Poster World
Working with the digitised poster collection of Zurich’s Museum für Gestaltüng, Poster World explores how emerging technologies and interaction design can enhance interest in digitised cultural heritage. The resulting installation reveals to the public, novice and experienced, the main elements of Swiss graphic design, a world-renowned art.
Although museums are increasingly digitising their archives, few people beyond experts and academics ever actually look at them online. How then, could we open up this rich heritage to wider audiences? And what part could artificial intelligence play to bring the content to life?
The EPFL+ECAL Lab explored these challenges through a design research project in collaboration with the Museum für Gestaltung in Zürich. Working with the museum’s poster collection, the objective was to design and deliver an installation for the museum that would enhance the public’s cognitive understanding and emotional connection with the archive. From the offset, the team looked at how calculating similarities between digitised documents could create new user experiences with emotional and cognitive impact. Throughout the project, designers worked with engineers to investigate bespoke algorithms and graphic representations of their outputs.

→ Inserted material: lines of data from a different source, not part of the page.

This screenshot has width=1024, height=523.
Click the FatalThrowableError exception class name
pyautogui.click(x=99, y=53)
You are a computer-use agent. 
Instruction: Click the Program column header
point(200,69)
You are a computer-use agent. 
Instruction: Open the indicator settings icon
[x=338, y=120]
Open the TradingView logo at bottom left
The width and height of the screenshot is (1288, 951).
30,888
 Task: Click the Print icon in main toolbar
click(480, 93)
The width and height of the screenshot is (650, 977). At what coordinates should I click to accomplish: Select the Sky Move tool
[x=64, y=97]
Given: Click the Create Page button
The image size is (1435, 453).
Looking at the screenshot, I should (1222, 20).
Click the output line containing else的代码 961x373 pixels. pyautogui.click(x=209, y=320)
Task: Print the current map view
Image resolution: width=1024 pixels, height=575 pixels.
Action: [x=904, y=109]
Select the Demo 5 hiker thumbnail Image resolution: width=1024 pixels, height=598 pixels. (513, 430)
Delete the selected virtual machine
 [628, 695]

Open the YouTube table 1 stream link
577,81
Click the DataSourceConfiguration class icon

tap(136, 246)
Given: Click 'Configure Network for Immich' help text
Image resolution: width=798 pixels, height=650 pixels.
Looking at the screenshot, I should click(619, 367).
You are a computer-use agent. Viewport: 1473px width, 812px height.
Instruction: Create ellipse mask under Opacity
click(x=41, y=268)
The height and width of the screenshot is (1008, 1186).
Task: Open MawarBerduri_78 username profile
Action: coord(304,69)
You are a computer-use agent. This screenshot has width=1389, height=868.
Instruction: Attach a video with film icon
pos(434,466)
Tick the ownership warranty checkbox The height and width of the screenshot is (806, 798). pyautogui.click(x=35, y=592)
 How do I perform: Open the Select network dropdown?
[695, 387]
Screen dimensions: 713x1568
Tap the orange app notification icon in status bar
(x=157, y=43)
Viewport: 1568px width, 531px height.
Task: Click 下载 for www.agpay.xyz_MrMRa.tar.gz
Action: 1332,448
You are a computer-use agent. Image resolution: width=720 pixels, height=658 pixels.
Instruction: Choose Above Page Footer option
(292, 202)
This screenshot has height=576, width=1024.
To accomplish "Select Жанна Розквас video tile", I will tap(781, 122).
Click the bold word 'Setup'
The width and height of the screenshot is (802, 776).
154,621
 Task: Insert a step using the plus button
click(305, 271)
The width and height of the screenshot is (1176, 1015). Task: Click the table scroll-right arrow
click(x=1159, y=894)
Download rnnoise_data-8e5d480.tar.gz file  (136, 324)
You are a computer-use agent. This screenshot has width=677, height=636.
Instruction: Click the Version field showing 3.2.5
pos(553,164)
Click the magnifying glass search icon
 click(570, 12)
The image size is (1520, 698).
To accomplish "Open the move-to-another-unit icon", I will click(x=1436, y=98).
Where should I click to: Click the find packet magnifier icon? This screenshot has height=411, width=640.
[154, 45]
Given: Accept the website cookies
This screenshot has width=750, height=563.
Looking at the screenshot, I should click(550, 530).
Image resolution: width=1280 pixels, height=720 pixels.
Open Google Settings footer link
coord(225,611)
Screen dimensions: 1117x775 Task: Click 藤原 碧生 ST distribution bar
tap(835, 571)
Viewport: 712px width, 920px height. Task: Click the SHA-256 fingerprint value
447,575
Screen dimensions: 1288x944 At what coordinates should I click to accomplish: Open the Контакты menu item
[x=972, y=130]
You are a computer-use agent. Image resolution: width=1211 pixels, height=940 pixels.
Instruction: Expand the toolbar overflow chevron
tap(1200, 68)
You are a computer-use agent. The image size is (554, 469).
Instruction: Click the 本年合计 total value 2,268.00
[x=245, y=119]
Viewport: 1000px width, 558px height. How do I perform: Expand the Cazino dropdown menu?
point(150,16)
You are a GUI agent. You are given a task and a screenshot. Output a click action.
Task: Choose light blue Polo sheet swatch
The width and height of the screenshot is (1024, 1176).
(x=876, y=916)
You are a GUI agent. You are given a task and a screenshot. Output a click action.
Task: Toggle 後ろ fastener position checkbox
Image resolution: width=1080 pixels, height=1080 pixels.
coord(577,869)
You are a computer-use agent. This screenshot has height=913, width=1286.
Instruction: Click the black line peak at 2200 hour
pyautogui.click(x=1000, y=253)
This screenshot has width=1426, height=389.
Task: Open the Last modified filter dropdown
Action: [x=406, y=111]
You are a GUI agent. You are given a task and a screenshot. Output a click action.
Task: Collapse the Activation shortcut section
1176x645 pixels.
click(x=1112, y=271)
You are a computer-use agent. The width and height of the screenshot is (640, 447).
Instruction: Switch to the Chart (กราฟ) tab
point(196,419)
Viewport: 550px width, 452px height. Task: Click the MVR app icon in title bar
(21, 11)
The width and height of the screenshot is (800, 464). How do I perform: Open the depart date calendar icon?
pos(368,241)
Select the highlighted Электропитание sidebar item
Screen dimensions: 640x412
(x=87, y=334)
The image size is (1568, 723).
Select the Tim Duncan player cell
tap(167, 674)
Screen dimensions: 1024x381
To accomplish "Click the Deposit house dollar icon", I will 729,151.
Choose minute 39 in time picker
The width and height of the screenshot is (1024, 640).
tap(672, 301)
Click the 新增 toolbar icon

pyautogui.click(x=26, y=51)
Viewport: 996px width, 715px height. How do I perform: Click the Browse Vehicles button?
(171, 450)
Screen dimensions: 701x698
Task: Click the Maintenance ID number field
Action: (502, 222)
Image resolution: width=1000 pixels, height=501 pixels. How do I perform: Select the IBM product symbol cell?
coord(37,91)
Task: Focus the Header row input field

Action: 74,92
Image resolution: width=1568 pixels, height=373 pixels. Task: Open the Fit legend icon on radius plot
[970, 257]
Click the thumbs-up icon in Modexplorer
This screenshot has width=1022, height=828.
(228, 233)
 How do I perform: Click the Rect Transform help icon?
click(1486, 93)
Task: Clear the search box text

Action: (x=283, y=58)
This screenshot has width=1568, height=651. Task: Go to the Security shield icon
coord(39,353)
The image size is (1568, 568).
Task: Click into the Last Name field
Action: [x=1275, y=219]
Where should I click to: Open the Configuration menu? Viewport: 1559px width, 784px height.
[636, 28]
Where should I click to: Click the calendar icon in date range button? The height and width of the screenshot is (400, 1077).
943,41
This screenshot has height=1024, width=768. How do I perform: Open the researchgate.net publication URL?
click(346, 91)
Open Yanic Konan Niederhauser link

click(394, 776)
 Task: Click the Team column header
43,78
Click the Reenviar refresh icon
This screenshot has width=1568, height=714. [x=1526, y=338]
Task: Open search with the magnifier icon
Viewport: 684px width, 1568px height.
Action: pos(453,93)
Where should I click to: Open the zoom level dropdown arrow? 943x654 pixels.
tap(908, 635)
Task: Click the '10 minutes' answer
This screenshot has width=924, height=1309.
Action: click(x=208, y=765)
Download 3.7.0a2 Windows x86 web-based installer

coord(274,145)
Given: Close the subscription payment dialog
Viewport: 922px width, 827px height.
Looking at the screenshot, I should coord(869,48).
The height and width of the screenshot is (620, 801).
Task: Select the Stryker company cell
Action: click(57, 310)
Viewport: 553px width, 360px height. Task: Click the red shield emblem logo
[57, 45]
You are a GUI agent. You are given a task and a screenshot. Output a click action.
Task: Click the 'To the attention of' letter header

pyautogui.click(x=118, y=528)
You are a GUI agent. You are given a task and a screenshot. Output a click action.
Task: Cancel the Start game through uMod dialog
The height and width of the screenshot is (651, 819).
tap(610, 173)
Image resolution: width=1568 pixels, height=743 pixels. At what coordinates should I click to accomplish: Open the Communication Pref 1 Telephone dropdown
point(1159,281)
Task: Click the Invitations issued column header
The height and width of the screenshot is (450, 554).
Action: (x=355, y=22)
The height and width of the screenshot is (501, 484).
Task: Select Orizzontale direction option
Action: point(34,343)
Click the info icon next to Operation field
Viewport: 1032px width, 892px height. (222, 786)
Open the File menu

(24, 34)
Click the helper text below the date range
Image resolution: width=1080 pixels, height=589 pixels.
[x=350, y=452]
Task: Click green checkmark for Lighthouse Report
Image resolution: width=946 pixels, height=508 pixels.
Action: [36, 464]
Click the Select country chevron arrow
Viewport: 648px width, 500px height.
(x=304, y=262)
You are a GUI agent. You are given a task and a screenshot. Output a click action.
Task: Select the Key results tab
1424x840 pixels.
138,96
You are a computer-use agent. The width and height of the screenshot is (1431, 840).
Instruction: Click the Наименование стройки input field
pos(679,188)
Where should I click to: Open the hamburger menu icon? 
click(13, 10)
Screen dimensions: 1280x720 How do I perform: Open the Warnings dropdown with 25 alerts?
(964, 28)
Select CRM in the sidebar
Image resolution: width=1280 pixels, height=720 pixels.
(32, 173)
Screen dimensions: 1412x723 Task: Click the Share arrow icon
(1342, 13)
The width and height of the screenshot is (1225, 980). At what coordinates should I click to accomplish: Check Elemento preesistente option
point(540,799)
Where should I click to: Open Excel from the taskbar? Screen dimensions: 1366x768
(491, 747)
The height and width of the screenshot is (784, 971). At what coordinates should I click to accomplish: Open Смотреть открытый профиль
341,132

Combining curator expertise with machine learning techniques, Poster World reveals the secrets of poster composition to the public, allowing visitors to understand the poster’s graphical richness. The installation analyses the posters, extracts data and generates a new representation of the poster that visualises a particular feature.
In another layer, Poster World brings together three visually similar posters on the basis of a chosen criterion. To confer cultural relevance on these connections, the EPFL teams trained artificial intelligence on associations produced by the museum, especially its books, rather than using the standard data and tools. They then tested the results with both designers and the general public.
The project also had the mission of emphasising the relationship between each poster and the collection. The collection view rearranges according to the selected settings. The system designed by the EPFL+ECAL Lab makes it possible to quickly process other selections made by the curatorial team. With its ability to manage associations among several billion possibilities, Poster World does not replace the curation work, but amplifies and complements it, in order to enhance the museum’s collection in an unprecedented way.
This approach has been the subject of studies on user perception following research protocols from psychology. The results show how digital technology can lead to gains in attractiveness and knowledge among the public. And that it is possible, with a single installation, to bring a significant impact to both novice and professional audiences.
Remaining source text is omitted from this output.